Ternyata Kompas tidak bersendiri. Media lain juga menggunakan “bekas menteri” dan bukan hanya dalam kasus Juliari. Namun dalam tubuh berita maupun kapsi, bisa saja menggunakan “mantan”, bukan “bekas”.

Penyebutan bekas menteri, bukan mantan menteri, itu boleh, tak melanggar hukum

Penyebutan bekas menteri, bukan mantan menteri, itu boleh, tak melanggar hukum

Penyebutan bekas menteri, bukan mantan menteri, itu boleh, tak melanggar hukum

Apakah penggunaan “bekas menteri”, bukan “mantan menteri” maupun “eks-menteri”, hanya dalam kasus rasuah? Tidak juga.

Penyebutan bekas menteri, bukan mantan menteri, itu boleh, tak melanggar hukum

Soal bekas-bekasan ini menarik. Ketika media, terutama TVRI, memperkenalkan mantan sebagai pengganti “bekas” dan “eks” pada 1980-an, dengan cepat masyarakat, apalagi birokrat, menyambarnya. Kata yang diserap dari bahasa Jawa “mantên” (bukan “mantèn“) dianggap lebih santun ketimbang bekas. Aspek psikolinguistik dan sosiolinguistik pun berkelindan.

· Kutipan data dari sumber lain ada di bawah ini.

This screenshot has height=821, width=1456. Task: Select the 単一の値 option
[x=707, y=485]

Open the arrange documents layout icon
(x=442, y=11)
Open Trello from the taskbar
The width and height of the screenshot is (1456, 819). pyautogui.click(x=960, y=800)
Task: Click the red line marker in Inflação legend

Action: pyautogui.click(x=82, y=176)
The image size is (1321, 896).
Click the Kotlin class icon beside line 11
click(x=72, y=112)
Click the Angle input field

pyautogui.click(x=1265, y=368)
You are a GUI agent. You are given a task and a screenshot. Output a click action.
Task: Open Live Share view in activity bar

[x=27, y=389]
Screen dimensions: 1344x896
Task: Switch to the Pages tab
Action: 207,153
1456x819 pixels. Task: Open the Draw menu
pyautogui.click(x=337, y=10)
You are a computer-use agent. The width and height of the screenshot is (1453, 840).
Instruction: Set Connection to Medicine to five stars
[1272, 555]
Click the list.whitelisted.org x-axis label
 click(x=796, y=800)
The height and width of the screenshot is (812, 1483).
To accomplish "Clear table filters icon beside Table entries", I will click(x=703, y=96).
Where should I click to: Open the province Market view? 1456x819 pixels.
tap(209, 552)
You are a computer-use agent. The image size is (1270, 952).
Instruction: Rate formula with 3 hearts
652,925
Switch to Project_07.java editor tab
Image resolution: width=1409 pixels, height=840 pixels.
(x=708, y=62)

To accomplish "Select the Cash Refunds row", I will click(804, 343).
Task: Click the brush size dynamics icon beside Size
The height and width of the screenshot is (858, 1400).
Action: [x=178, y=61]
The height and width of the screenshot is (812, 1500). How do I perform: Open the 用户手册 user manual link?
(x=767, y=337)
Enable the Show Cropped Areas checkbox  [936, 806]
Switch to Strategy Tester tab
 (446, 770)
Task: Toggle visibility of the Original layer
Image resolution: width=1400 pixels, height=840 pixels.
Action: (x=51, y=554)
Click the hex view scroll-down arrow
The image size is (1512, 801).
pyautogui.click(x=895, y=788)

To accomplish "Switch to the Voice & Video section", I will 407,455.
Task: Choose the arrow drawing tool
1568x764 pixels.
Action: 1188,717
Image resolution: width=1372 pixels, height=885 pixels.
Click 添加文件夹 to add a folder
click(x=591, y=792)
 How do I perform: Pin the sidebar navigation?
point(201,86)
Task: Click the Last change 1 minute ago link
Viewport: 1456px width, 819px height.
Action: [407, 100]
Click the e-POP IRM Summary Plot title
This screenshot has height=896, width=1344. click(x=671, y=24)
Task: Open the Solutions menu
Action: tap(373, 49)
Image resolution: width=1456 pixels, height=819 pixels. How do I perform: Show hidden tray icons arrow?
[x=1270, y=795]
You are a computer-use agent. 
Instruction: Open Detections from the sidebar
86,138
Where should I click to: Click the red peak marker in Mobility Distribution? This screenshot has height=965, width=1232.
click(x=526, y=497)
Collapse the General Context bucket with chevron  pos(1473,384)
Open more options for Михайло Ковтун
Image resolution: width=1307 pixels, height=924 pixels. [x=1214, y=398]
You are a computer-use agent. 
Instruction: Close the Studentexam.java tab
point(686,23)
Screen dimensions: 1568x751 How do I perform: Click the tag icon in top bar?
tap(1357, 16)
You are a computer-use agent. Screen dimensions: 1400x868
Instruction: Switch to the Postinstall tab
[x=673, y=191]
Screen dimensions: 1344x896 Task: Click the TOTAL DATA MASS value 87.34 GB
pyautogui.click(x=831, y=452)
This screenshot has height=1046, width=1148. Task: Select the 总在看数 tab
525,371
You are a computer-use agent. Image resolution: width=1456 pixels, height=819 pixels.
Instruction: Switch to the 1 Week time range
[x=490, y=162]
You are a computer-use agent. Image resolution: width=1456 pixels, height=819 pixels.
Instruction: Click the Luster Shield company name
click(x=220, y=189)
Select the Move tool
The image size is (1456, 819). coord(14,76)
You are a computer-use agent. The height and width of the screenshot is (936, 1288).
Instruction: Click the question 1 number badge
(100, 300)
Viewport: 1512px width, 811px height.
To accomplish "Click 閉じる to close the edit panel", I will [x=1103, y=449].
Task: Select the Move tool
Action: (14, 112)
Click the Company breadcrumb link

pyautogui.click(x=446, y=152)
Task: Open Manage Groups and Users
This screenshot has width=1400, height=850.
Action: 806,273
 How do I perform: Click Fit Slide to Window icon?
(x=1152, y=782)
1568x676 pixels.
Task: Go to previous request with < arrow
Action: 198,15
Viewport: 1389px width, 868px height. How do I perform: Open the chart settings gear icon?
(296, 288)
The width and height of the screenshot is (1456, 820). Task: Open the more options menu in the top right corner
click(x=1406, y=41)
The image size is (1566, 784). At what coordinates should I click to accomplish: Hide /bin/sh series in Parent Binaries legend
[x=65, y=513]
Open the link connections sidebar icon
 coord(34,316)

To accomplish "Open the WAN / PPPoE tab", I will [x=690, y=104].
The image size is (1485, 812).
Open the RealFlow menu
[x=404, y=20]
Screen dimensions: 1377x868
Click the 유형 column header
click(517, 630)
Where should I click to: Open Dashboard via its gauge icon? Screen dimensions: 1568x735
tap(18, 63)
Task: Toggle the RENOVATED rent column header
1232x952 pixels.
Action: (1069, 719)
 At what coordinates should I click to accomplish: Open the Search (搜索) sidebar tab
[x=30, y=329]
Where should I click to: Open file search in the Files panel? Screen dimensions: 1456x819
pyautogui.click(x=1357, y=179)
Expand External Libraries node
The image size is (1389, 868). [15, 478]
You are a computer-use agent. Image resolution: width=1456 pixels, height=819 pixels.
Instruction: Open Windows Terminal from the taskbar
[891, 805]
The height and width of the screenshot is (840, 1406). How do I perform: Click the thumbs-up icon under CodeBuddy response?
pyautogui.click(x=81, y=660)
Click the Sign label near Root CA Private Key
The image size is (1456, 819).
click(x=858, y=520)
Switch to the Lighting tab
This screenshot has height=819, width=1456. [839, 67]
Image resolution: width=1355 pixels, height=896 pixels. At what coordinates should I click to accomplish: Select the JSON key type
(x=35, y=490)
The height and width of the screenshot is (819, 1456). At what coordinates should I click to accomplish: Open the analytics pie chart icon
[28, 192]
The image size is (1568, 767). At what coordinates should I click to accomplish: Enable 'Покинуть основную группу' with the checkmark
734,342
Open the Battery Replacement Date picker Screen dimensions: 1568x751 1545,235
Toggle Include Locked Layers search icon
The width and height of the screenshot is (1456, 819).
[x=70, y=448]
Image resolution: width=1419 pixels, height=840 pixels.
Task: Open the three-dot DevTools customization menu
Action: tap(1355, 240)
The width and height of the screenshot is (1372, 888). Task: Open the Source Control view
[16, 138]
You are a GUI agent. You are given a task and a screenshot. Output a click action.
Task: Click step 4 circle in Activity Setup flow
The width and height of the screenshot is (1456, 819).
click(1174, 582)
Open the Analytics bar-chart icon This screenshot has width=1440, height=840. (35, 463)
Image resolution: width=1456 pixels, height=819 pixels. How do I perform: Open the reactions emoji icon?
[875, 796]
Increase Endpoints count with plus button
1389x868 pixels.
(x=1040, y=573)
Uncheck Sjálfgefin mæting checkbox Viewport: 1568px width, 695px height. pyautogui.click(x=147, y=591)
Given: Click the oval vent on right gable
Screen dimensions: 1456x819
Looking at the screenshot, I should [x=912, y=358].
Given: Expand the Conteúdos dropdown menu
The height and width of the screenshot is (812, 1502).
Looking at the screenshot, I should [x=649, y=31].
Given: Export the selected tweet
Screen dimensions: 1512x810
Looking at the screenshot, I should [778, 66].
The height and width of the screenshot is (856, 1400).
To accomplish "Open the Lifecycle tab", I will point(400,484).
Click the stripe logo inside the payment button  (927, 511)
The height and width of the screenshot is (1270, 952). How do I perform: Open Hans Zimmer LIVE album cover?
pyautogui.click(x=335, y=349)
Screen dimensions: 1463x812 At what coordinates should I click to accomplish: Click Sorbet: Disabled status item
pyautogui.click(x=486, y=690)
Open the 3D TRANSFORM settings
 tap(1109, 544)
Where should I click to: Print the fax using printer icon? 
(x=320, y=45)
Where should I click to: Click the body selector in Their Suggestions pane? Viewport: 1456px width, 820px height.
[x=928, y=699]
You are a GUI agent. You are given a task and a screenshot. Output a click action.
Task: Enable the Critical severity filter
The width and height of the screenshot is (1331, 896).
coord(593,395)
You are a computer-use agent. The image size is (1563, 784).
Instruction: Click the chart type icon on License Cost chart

Kata mantan dari bahasa Jawa mantên

Maka dalam segera kata “mantan” berlaku untuk apa saja yang menyangkut manusia, termasuk untuk bekas pacar dan eks-suami. Bekas pacar itu tak nyaman, karena mudah dimainkan menjadi pacar bekas. Begitu pun bekas guru.

Untuk manusia, apalagi jika menyangkut jabatan, kata mantan lebih enak. Namun untuk presiden, akhirnya Indonesia meniru Amerika Serikat dalam penyebutan resmi kenegaraan: Presiden Republik Indonesia kesekian. Bukan mantan presiden sebagai padanan former president. Megawati Soekarnoputri pada 2014 pernah memprotes panitia acara karena disebut mantan presiden.

Presiden kesekian itu seperti menyebut raja yang biasa ditempeli angka Romawi atau dalam bahasa Jawa “kaping…”. Misalnya Ngarsa Dalem Hamengkubuwana Kaping Sanga, tapi yang ini pun merupakan peringkasan karena jika ditulis lengkap akan sangat panjang: Ngarsa Dálem Sampéyan Dálem Íngkang Sinuwún Kangjeng Sultan Hamengkubuwana Sènópáti-íng-Ngálaga Abdurrahman Sayidin Pánatagama Khalifatullah íngkang Jumeneng kapíng Sanga íng Ngáyogyakarta Hádiningrat.

Bagaimana dengan wakil presiden? Sejauh saya tahu ya cuma mantan wakil presiden. Sekali lagi sejauh saya tahu.

Ihwal utusan protokoler penyebutan presiden, ada yang menarik jika menyangkut Joko Widodo, sampai Kementerian Dalam Negeri (2015) menerbitkan surat edaran. Dalam acara resmi, sebutan yang diinginkan presiden adalah “Yang Terhormat Presiden Republik Indonesia Bapak Jokowi“.

Bapak Jokowi, bukan Bapak Joko Widodo. Ya, serupa stiker pada sepeda: Hadiah Presiden Jokowi. Lebih ringkas, lebih ngebrand.

Hadiah sepeda dari Presiden Jokowi dijual di Bukalapak

Sebutan untuk presiden sebelumnya, yakni Mega dan SBY, lebih karena penyebutan oleh media dan… kampanye capres.